» **Problem to solve**
Nothing below is to be printed except the lines between the line holding "Screen dimensions: 772x542" and the line holding "Click Связаться с", inclusive, each exactly as it appears.

### Records shown

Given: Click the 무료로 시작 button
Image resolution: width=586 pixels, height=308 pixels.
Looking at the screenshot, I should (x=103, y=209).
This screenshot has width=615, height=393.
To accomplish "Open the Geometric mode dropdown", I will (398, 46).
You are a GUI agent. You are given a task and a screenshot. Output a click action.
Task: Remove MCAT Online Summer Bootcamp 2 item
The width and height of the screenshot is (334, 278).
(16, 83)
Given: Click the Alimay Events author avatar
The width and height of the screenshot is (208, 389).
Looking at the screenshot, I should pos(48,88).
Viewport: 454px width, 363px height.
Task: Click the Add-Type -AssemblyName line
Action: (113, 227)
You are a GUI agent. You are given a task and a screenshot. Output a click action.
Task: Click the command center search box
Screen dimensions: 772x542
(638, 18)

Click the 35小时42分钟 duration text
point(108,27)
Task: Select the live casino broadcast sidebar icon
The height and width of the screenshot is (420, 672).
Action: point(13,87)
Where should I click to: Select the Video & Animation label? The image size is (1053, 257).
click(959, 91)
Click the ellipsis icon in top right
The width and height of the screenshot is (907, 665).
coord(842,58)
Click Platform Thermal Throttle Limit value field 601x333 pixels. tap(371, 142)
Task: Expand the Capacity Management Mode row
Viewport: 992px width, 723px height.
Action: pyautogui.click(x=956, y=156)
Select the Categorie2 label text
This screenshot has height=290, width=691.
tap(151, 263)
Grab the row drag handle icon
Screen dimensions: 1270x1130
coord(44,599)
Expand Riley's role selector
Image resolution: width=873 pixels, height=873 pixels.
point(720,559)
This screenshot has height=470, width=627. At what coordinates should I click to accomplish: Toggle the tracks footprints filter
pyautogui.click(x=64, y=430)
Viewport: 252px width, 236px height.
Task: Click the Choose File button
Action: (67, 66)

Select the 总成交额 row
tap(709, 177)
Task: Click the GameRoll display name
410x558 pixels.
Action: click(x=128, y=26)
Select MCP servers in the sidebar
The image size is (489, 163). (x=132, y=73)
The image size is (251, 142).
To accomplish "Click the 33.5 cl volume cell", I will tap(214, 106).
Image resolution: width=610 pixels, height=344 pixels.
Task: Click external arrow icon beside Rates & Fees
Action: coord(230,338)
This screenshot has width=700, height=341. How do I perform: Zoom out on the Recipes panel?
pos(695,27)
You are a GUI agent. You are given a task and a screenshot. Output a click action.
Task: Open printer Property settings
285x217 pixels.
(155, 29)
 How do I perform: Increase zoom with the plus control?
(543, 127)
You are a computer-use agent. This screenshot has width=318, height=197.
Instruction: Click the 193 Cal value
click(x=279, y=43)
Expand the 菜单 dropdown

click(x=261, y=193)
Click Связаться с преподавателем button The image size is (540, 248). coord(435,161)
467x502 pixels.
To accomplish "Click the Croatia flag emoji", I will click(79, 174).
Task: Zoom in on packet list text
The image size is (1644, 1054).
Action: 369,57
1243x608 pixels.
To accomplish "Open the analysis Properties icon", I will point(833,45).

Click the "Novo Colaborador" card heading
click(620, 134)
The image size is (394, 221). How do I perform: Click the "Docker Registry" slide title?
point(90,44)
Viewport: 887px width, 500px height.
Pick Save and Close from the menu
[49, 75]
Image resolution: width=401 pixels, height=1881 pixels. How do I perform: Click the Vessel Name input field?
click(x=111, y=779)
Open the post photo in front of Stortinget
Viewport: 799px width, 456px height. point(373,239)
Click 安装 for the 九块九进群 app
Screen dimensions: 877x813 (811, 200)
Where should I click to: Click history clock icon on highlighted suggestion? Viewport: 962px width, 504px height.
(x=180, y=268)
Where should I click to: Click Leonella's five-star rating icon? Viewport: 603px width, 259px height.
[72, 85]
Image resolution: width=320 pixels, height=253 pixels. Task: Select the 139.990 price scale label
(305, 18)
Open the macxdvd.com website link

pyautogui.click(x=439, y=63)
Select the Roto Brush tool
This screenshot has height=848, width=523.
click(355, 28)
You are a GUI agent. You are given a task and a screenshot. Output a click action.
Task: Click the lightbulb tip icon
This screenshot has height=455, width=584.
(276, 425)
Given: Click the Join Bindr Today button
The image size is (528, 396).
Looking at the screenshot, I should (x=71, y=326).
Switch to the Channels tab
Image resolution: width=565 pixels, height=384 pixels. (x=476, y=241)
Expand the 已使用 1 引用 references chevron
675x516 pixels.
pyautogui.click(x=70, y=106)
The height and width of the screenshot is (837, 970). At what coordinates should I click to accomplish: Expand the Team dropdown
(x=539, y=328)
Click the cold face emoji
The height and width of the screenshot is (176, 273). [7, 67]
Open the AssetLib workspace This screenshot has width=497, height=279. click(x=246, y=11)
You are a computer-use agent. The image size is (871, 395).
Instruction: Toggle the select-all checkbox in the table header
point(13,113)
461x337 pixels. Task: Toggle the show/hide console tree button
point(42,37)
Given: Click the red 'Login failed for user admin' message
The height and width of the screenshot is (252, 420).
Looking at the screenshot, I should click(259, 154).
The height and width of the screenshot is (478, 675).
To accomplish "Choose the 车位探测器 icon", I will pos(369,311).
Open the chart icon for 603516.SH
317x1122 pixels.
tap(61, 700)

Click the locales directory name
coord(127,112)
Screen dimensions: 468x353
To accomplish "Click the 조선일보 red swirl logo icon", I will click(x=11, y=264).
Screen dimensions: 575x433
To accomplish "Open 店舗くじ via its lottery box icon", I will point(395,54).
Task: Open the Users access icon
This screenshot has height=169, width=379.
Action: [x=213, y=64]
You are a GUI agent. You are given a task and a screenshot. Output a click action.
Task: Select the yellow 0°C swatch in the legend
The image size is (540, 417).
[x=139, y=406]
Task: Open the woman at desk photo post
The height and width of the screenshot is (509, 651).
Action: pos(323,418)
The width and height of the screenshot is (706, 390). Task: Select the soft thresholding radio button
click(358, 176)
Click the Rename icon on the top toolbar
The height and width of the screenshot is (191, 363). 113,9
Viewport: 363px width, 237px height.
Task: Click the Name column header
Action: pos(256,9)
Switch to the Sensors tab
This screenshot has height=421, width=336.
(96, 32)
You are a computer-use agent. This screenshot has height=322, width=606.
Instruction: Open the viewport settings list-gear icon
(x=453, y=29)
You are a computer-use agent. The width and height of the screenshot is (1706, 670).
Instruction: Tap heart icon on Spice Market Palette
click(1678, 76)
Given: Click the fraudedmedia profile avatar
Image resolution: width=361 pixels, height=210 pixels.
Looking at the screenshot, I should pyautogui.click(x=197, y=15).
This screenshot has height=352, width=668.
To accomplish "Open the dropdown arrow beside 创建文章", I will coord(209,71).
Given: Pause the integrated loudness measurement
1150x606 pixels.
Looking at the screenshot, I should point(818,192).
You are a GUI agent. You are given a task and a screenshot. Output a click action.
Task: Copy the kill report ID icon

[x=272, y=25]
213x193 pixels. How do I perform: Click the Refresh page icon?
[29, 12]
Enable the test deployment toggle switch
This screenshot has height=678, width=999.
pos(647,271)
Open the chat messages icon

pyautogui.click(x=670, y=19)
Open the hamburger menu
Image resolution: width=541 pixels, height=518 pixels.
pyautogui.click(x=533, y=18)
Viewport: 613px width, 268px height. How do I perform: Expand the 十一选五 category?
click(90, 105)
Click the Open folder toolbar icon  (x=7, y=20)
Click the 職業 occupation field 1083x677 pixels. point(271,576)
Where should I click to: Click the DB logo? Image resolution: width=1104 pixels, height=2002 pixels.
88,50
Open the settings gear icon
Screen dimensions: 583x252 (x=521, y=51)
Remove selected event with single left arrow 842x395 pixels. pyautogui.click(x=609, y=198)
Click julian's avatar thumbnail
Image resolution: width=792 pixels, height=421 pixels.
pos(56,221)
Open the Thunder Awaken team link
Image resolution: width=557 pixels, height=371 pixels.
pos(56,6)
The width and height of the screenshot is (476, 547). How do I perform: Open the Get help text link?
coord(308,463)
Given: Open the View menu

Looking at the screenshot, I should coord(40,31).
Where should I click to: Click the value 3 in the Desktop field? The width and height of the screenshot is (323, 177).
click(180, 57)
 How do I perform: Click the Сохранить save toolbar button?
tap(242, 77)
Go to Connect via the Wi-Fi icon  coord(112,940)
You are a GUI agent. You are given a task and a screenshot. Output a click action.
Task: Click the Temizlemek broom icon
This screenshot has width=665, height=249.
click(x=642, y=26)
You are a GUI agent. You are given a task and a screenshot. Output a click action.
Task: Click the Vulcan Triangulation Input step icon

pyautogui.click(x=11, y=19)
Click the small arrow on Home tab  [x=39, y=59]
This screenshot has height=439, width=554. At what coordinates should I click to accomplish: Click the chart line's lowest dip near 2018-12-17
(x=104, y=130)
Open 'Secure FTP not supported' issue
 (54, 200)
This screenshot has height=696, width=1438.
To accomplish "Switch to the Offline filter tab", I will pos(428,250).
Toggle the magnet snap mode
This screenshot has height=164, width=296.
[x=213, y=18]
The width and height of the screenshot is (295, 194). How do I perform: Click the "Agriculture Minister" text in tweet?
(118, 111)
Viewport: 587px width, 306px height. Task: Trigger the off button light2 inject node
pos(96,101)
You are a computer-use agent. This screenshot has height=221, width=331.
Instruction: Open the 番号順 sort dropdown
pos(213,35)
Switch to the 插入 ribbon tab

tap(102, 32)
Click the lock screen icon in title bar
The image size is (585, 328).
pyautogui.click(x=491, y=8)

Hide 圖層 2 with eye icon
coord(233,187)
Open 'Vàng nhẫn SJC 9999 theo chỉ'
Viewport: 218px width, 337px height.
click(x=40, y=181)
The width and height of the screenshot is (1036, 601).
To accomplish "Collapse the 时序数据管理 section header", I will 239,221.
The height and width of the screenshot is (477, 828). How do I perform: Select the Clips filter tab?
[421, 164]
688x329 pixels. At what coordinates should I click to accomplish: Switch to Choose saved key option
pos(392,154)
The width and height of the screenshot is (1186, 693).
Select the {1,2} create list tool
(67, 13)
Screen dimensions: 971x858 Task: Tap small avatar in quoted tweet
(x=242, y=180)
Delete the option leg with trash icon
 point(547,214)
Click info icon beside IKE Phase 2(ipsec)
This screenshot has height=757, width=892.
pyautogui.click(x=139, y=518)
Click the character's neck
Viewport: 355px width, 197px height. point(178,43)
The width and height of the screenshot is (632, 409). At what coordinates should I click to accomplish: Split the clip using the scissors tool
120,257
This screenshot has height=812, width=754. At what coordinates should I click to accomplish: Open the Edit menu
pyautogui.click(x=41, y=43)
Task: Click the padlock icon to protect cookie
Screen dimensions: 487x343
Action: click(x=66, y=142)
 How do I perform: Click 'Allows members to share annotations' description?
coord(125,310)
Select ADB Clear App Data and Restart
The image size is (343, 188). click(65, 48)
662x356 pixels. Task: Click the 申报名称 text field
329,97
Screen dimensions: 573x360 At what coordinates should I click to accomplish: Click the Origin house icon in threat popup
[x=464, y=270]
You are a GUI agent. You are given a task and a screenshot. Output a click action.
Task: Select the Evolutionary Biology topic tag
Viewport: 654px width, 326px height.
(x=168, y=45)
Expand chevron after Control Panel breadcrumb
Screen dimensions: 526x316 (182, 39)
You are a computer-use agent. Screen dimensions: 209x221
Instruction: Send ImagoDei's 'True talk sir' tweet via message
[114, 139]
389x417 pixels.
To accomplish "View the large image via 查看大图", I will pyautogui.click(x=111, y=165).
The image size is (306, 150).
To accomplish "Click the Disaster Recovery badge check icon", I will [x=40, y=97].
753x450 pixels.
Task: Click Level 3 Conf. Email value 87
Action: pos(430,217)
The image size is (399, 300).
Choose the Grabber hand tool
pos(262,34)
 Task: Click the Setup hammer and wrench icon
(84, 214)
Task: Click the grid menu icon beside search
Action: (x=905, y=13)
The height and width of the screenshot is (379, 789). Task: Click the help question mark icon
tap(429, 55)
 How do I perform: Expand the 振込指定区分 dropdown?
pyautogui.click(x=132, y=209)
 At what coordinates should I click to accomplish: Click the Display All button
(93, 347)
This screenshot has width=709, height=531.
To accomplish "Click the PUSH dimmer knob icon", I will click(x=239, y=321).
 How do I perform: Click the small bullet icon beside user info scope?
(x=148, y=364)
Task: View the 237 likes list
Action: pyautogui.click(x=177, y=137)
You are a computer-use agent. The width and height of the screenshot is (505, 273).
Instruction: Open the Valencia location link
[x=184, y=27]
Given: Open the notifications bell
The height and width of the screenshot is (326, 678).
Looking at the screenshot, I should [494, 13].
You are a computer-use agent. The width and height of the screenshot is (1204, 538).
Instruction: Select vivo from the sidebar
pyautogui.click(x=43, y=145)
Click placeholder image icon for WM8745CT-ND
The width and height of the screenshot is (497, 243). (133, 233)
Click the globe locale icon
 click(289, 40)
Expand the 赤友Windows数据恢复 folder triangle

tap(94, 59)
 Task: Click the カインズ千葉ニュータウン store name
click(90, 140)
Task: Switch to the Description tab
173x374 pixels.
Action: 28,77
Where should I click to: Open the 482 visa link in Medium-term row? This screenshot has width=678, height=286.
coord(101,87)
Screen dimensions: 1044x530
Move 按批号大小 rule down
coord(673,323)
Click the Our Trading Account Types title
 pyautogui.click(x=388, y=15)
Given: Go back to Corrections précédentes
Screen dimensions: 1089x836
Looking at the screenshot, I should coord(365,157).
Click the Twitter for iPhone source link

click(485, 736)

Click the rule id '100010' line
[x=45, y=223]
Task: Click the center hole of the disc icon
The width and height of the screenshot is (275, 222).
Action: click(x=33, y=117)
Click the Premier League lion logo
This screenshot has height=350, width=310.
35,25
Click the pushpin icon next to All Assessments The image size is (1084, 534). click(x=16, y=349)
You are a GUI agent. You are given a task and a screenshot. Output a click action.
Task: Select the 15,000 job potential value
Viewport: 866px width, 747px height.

######

» **Answer to the exercise**
Screen dimensions: 772x542
(638, 18)

Click the 35小时42分钟 duration text
point(108,27)
Task: Select the live casino broadcast sidebar icon
The height and width of the screenshot is (420, 672).
Action: point(13,87)
Where should I click to: Select the Video & Animation label? The image size is (1053, 257).
click(959, 91)
Click the ellipsis icon in top right
The width and height of the screenshot is (907, 665).
coord(842,58)
Click Platform Thermal Throttle Limit value field 601x333 pixels. tap(371, 142)
Task: Expand the Capacity Management Mode row
Viewport: 992px width, 723px height.
Action: pyautogui.click(x=956, y=156)
Select the Categorie2 label text
This screenshot has height=290, width=691.
tap(151, 263)
Grab the row drag handle icon
Screen dimensions: 1270x1130
coord(44,599)
Expand Riley's role selector
Image resolution: width=873 pixels, height=873 pixels.
point(720,559)
This screenshot has height=470, width=627. At what coordinates should I click to accomplish: Toggle the tracks footprints filter
pyautogui.click(x=64, y=430)
Viewport: 252px width, 236px height.
Task: Click the Choose File button
Action: (67, 66)

Select the 总成交额 row
tap(709, 177)
Task: Click the GameRoll display name
410x558 pixels.
Action: click(x=128, y=26)
Select MCP servers in the sidebar
The image size is (489, 163). (x=132, y=73)
The image size is (251, 142).
To accomplish "Click the 33.5 cl volume cell", I will tap(214, 106).
Image resolution: width=610 pixels, height=344 pixels.
Task: Click external arrow icon beside Rates & Fees
Action: coord(230,338)
This screenshot has width=700, height=341. How do I perform: Zoom out on the Recipes panel?
pos(695,27)
You are a GUI agent. You are given a task and a screenshot. Output a click action.
Task: Open printer Property settings
285x217 pixels.
(155, 29)
 How do I perform: Increase zoom with the plus control?
(543, 127)
You are a computer-use agent. This screenshot has width=318, height=197.
Instruction: Click the 193 Cal value
click(x=279, y=43)
Expand the 菜单 dropdown

click(x=261, y=193)
Click Связаться с преподавателем button The image size is (540, 248). coord(435,161)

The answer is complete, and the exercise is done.